··· Input material

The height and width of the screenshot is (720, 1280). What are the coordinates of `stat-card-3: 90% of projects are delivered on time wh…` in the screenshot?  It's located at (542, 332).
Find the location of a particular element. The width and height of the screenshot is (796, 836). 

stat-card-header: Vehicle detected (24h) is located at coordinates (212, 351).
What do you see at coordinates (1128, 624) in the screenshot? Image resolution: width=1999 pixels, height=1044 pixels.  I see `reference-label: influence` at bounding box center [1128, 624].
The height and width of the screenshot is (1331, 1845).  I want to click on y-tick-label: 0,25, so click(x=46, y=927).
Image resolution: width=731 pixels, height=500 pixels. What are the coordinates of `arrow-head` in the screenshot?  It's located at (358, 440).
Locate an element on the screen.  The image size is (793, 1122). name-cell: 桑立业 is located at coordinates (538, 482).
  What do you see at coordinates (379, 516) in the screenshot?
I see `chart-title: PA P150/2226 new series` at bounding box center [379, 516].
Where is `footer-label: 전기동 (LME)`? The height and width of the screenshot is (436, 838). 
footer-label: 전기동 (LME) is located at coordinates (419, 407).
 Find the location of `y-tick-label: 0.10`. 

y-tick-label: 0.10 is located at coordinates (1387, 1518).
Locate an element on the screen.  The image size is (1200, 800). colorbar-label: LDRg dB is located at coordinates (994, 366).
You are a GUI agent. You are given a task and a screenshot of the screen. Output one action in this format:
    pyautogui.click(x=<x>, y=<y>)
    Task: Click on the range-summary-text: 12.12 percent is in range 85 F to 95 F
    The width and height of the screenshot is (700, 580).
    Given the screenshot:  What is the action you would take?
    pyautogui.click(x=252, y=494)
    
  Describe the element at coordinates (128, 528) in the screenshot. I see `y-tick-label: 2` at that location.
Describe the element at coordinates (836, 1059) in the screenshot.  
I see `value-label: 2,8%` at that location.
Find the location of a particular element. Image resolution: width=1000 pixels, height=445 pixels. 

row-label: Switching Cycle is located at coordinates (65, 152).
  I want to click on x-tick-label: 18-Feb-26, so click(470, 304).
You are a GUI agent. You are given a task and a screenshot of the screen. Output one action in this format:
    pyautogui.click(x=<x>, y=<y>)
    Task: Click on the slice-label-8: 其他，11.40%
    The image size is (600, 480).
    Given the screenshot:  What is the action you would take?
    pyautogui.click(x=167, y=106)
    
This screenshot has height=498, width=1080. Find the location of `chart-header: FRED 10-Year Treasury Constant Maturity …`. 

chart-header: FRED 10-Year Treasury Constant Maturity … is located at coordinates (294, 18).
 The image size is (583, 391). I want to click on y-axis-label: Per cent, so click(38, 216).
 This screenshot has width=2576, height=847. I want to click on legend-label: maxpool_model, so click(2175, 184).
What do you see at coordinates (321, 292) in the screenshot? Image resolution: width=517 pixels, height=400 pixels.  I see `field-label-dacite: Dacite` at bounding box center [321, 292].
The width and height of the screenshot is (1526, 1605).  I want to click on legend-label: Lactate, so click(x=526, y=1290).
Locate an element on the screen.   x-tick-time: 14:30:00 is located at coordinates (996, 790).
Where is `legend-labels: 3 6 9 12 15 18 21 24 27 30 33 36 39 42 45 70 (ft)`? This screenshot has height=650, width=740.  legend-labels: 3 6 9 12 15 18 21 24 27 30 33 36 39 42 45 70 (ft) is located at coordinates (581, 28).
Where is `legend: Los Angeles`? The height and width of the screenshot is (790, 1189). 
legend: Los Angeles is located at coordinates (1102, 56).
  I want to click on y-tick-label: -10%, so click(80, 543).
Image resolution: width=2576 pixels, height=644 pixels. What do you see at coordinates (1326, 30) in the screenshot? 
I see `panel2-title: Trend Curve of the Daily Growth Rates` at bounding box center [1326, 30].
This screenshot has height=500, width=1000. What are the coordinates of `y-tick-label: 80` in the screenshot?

······

▶ Exercise directions:
Rewrite the listing above with "Locate an element on the screen" changed to "Find an element on the screen" wherever it occurs, leaving everything else as it is.

▶ Task answer:
The height and width of the screenshot is (720, 1280). What are the coordinates of `stat-card-3: 90% of projects are delivered on time wh…` in the screenshot?  It's located at (542, 332).
Find the location of a particular element. The width and height of the screenshot is (796, 836). 

stat-card-header: Vehicle detected (24h) is located at coordinates (212, 351).
What do you see at coordinates (1128, 624) in the screenshot? Image resolution: width=1999 pixels, height=1044 pixels.  I see `reference-label: influence` at bounding box center [1128, 624].
The height and width of the screenshot is (1331, 1845).  I want to click on y-tick-label: 0,25, so click(x=46, y=927).
Image resolution: width=731 pixels, height=500 pixels. What are the coordinates of `arrow-head` in the screenshot?  It's located at (358, 440).
Find an element on the screen.  The image size is (793, 1122). name-cell: 桑立业 is located at coordinates (538, 482).
  What do you see at coordinates (379, 516) in the screenshot?
I see `chart-title: PA P150/2226 new series` at bounding box center [379, 516].
Where is `footer-label: 전기동 (LME)`? The height and width of the screenshot is (436, 838). 
footer-label: 전기동 (LME) is located at coordinates (419, 407).
 Find the location of `y-tick-label: 0.10`. 

y-tick-label: 0.10 is located at coordinates (1387, 1518).
Find an element on the screen.  The image size is (1200, 800). colorbar-label: LDRg dB is located at coordinates (994, 366).
You are a GUI agent. You are given a task and a screenshot of the screen. Output one action in this format:
    pyautogui.click(x=<x>, y=<y>)
    Task: Click on the range-summary-text: 12.12 percent is in range 85 F to 95 F
    The width and height of the screenshot is (700, 580).
    Given the screenshot:  What is the action you would take?
    pyautogui.click(x=252, y=494)
    
  Describe the element at coordinates (128, 528) in the screenshot. I see `y-tick-label: 2` at that location.
Describe the element at coordinates (836, 1059) in the screenshot.  
I see `value-label: 2,8%` at that location.
Find the location of a particular element. Image resolution: width=1000 pixels, height=445 pixels. 

row-label: Switching Cycle is located at coordinates (65, 152).
  I want to click on x-tick-label: 18-Feb-26, so click(470, 304).
You are a GUI agent. You are given a task and a screenshot of the screen. Output one action in this format:
    pyautogui.click(x=<x>, y=<y>)
    Task: Click on the slice-label-8: 其他，11.40%
    The image size is (600, 480).
    Given the screenshot:  What is the action you would take?
    pyautogui.click(x=167, y=106)
    
This screenshot has height=498, width=1080. Find the location of `chart-header: FRED 10-Year Treasury Constant Maturity …`. 

chart-header: FRED 10-Year Treasury Constant Maturity … is located at coordinates (294, 18).
 The image size is (583, 391). I want to click on y-axis-label: Per cent, so click(38, 216).
 This screenshot has width=2576, height=847. I want to click on legend-label: maxpool_model, so click(2175, 184).
What do you see at coordinates (321, 292) in the screenshot? Image resolution: width=517 pixels, height=400 pixels.  I see `field-label-dacite: Dacite` at bounding box center [321, 292].
The width and height of the screenshot is (1526, 1605).  I want to click on legend-label: Lactate, so click(x=526, y=1290).
Find an element on the screen.   x-tick-time: 14:30:00 is located at coordinates (996, 790).
Where is `legend-labels: 3 6 9 12 15 18 21 24 27 30 33 36 39 42 45 70 (ft)`? This screenshot has height=650, width=740.  legend-labels: 3 6 9 12 15 18 21 24 27 30 33 36 39 42 45 70 (ft) is located at coordinates (581, 28).
Where is `legend: Los Angeles`? The height and width of the screenshot is (790, 1189). 
legend: Los Angeles is located at coordinates (1102, 56).
  I want to click on y-tick-label: -10%, so click(80, 543).
Image resolution: width=2576 pixels, height=644 pixels. What do you see at coordinates (1326, 30) in the screenshot? 
I see `panel2-title: Trend Curve of the Daily Growth Rates` at bounding box center [1326, 30].
This screenshot has height=500, width=1000. What are the coordinates of `y-tick-label: 80` in the screenshot?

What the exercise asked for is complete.